Recorded data

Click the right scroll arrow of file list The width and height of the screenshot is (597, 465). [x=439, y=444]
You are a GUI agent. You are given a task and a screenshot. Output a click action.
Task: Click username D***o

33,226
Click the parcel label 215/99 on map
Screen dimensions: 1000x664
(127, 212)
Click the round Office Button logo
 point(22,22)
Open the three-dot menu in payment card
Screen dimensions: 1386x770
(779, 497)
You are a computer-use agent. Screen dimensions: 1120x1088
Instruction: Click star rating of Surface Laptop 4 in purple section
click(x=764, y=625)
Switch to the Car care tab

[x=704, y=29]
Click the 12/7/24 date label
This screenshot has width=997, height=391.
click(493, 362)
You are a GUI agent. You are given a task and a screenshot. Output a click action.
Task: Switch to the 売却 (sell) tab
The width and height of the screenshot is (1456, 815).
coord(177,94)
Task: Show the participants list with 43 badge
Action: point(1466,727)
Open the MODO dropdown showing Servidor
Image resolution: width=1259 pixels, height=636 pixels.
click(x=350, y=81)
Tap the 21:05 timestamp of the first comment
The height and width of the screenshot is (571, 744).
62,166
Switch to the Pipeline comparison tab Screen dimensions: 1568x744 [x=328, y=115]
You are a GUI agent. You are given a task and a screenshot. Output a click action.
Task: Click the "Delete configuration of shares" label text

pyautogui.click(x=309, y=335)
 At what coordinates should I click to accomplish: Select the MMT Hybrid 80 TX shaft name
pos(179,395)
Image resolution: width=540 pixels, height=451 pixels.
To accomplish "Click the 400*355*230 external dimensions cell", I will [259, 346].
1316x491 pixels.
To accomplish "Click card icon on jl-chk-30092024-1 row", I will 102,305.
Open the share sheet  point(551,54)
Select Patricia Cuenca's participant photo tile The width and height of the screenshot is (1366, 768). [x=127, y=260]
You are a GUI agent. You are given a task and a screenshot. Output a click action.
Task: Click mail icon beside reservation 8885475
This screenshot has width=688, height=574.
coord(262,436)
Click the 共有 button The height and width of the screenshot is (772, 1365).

What you will do = Please reproduce, exactly as they appear above, the lines from the line containing "Click the round Office Button logo" up to and including the line containing "You are a computer-use".

Task answer =
Click the round Office Button logo
 point(22,22)
Open the three-dot menu in payment card
Screen dimensions: 1386x770
(779, 497)
You are a computer-use agent. Screen dimensions: 1120x1088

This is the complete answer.